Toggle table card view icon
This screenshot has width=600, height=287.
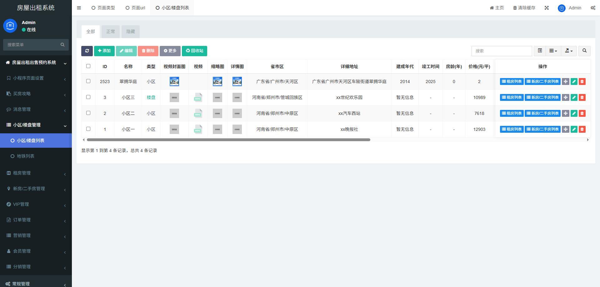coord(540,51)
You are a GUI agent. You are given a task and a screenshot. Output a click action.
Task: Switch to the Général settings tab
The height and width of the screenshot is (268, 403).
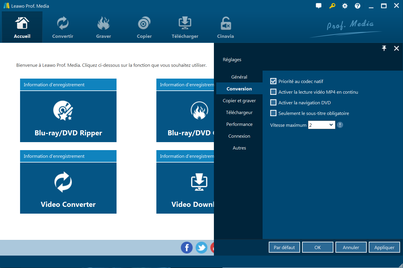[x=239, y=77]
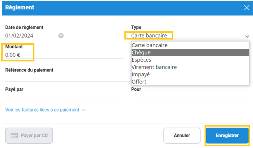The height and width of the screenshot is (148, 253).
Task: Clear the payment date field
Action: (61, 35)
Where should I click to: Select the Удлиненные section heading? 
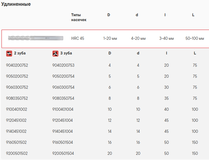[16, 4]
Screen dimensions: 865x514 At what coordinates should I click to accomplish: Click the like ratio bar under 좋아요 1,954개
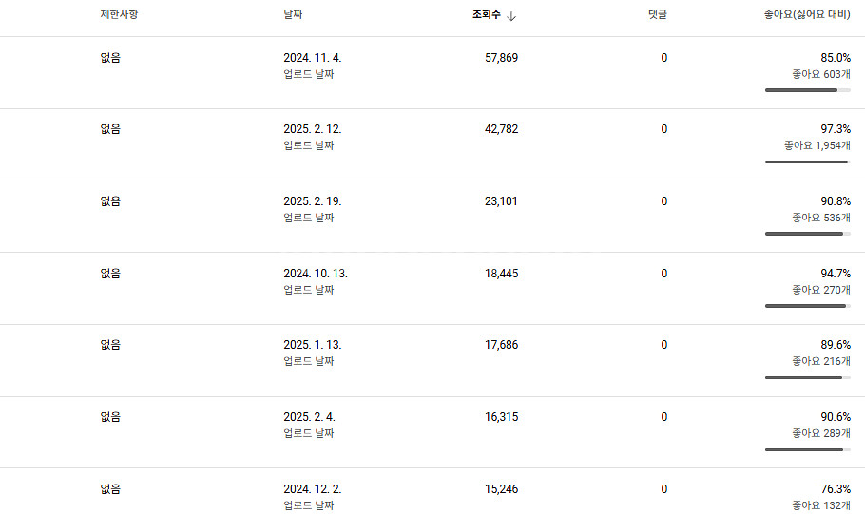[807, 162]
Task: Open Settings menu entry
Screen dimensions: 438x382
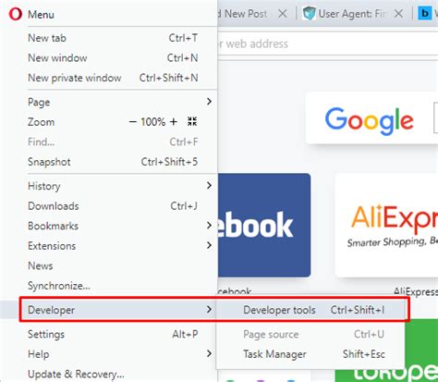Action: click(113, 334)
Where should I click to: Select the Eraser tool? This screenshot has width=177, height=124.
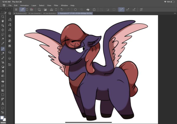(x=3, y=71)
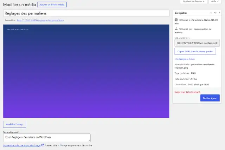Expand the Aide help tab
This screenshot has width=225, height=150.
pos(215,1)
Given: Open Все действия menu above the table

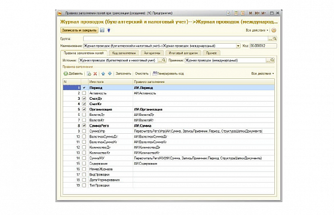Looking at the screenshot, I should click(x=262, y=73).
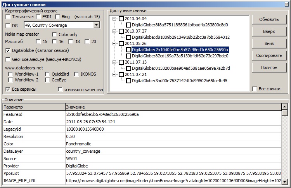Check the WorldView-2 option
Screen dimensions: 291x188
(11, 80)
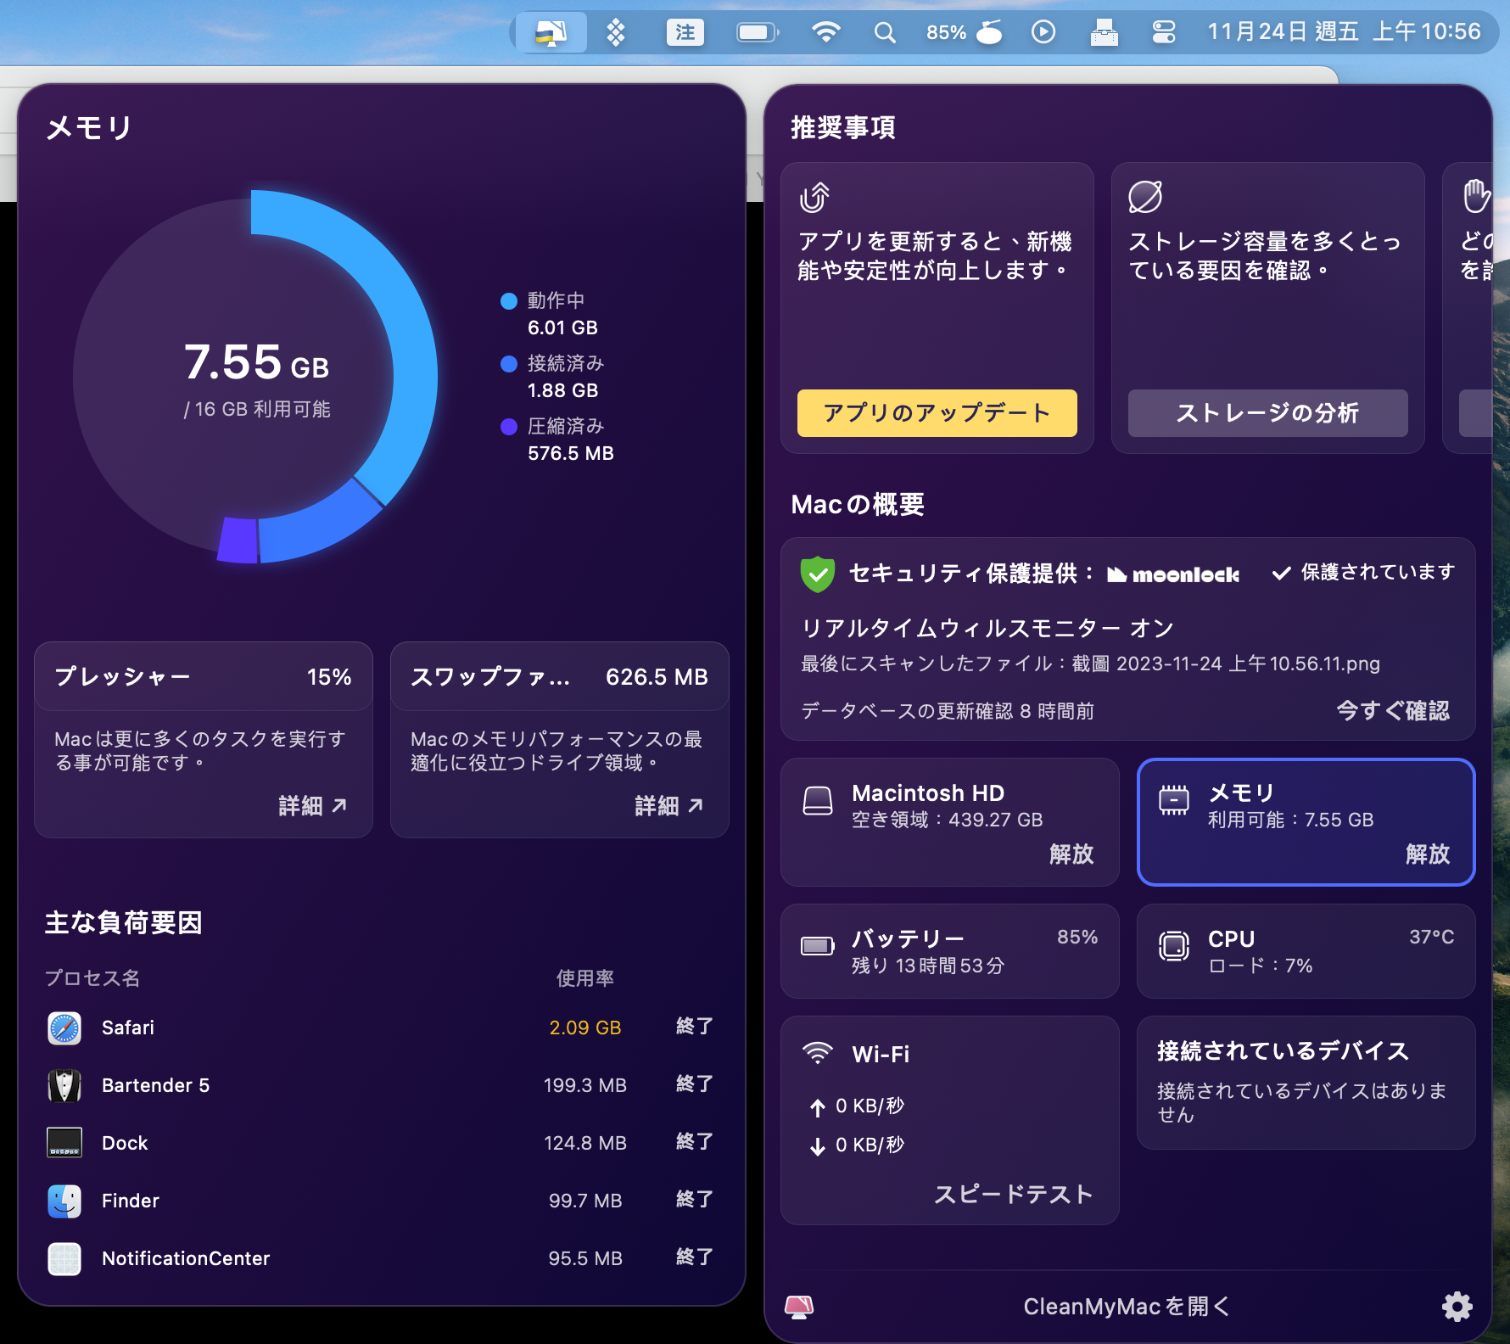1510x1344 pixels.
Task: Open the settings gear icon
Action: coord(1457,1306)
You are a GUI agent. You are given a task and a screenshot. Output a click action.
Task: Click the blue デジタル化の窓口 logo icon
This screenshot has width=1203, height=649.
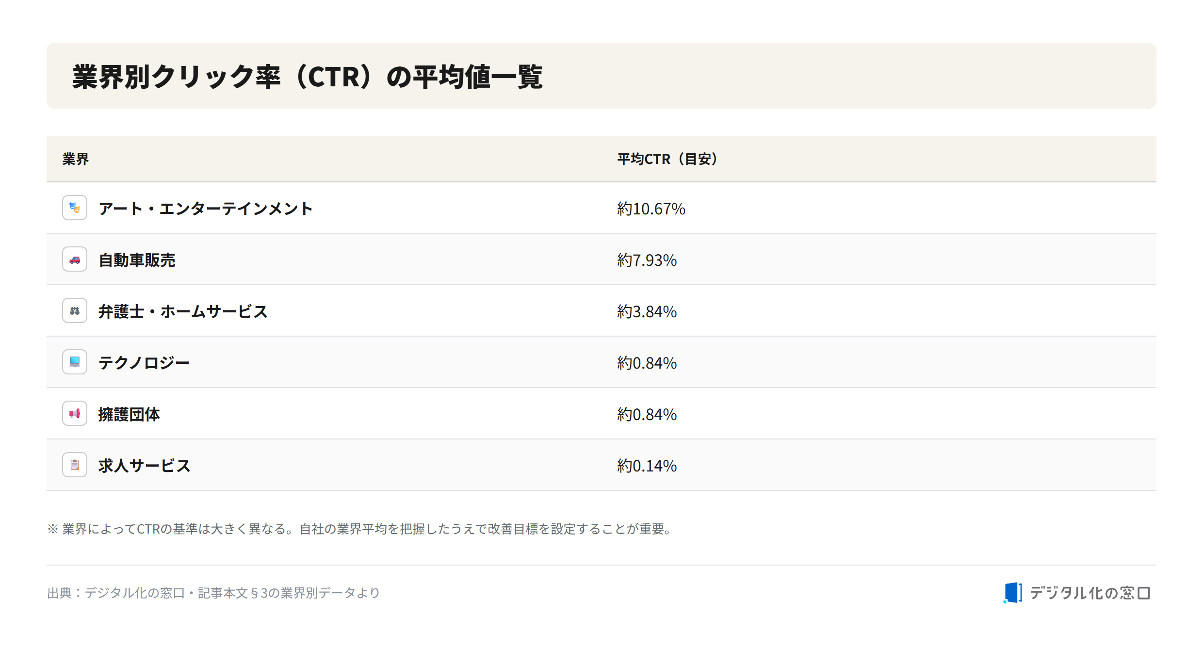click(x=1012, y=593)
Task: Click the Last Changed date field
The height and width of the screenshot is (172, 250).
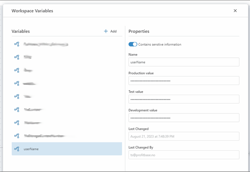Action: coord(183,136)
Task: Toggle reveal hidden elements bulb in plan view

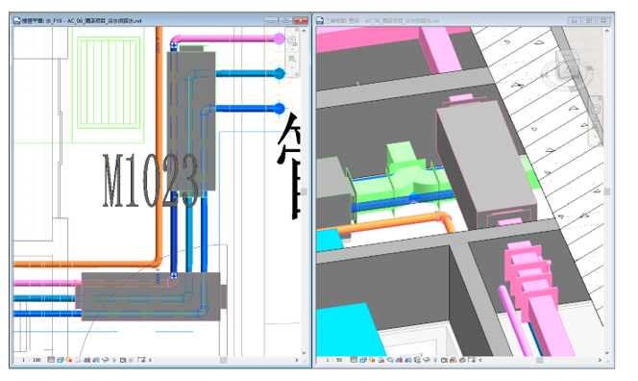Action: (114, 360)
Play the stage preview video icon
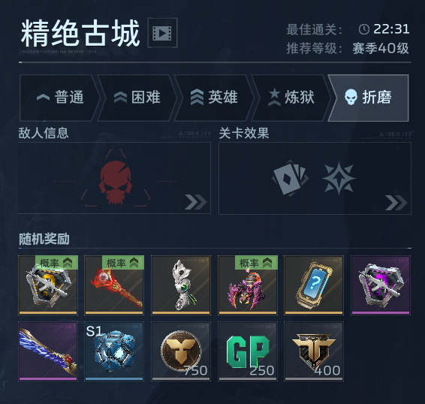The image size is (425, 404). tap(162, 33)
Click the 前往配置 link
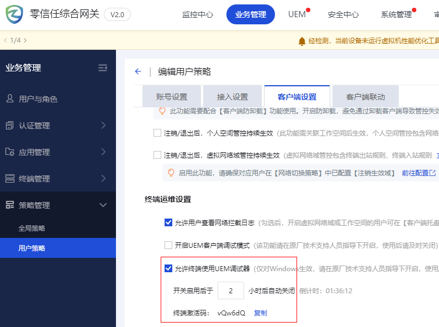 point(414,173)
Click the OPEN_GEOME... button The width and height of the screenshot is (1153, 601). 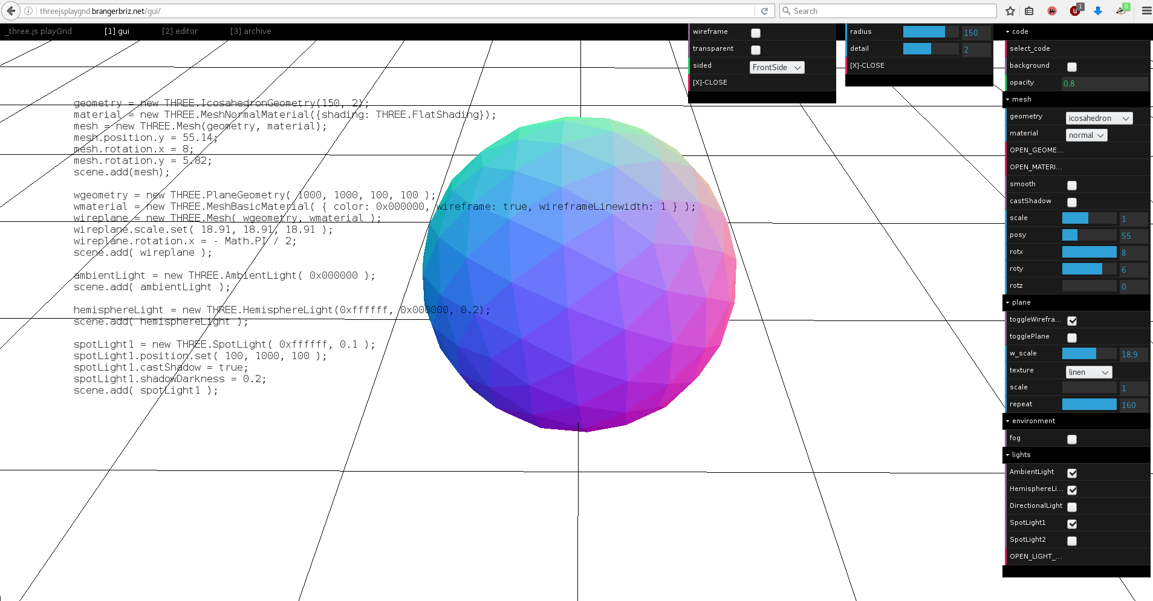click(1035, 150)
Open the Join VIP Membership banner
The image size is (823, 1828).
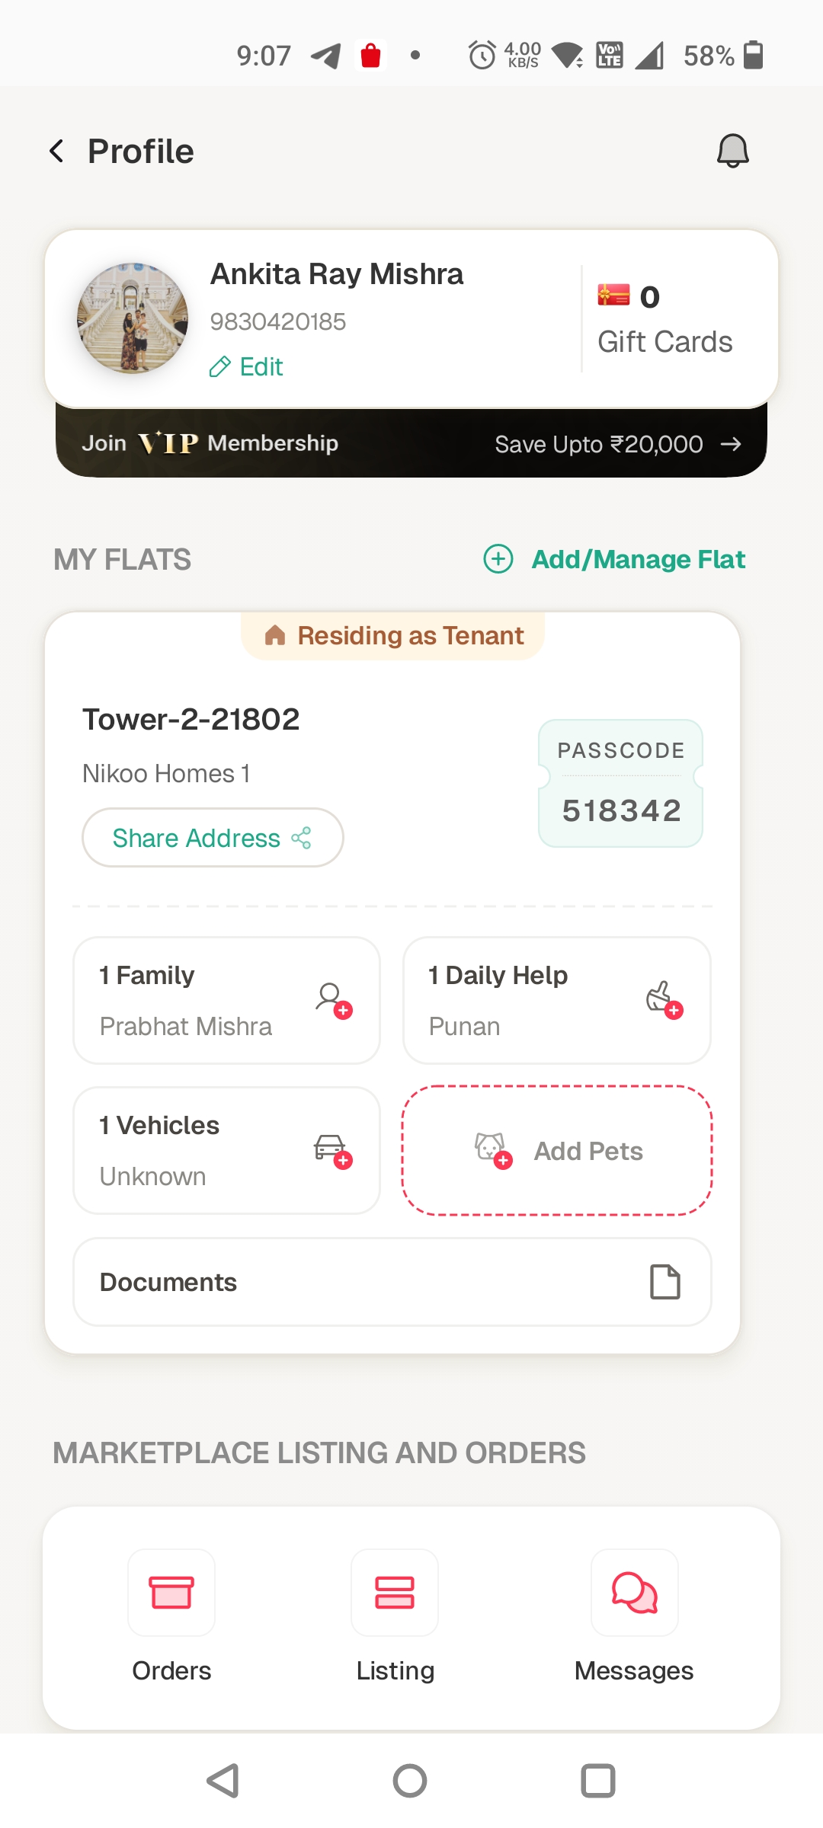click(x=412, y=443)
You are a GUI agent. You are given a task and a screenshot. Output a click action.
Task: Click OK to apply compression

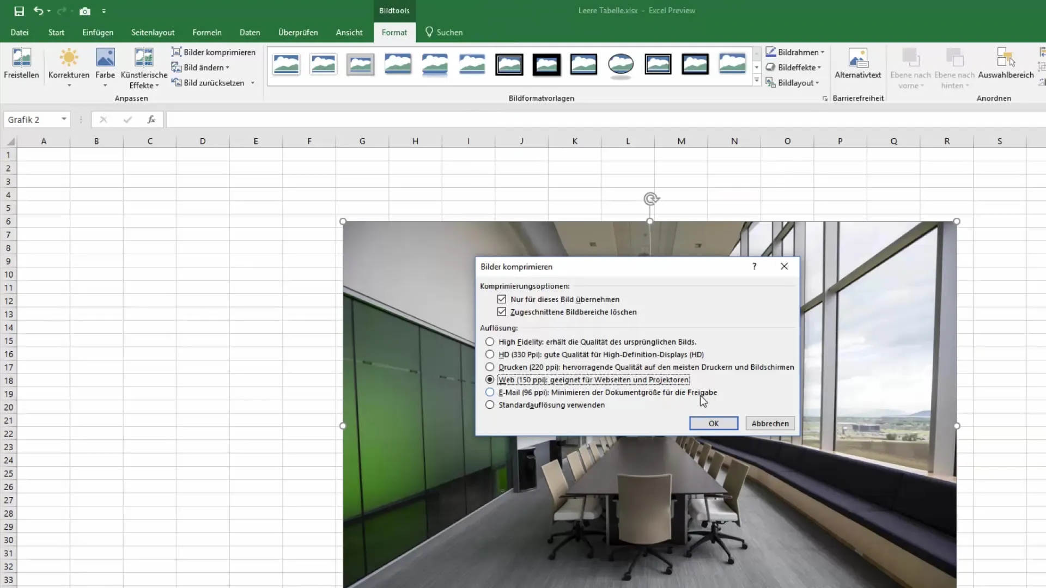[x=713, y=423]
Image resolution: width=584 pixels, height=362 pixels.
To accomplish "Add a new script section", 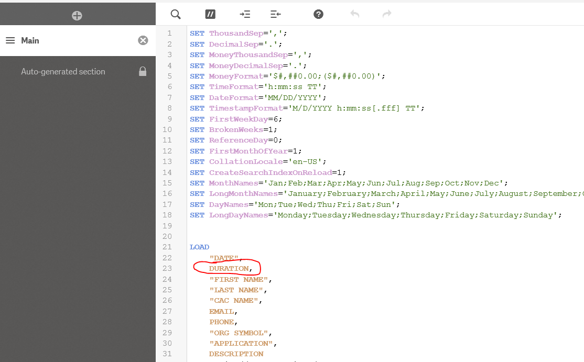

TASK> Pictures aside, return exactly the lines from the data above, starting at the line that has "Task: Switch to the Général settings tab" and ending at the line that has "Task: Open Settings menu entry", both included.

COMPLETED EXERCISE>
Task: Switch to the Général settings tab
The height and width of the screenshot is (268, 403).
[x=239, y=77]
The height and width of the screenshot is (148, 253).
Task: Clear the payment date field
Action: (61, 35)
Where should I click to: Select the Удлиненные section heading? 
[16, 4]
Screen dimensions: 865x514 At what coordinates should I click to accomplish: Click the like ratio bar under 좋아요 1,954개
[807, 162]
Task: Open Settings menu entry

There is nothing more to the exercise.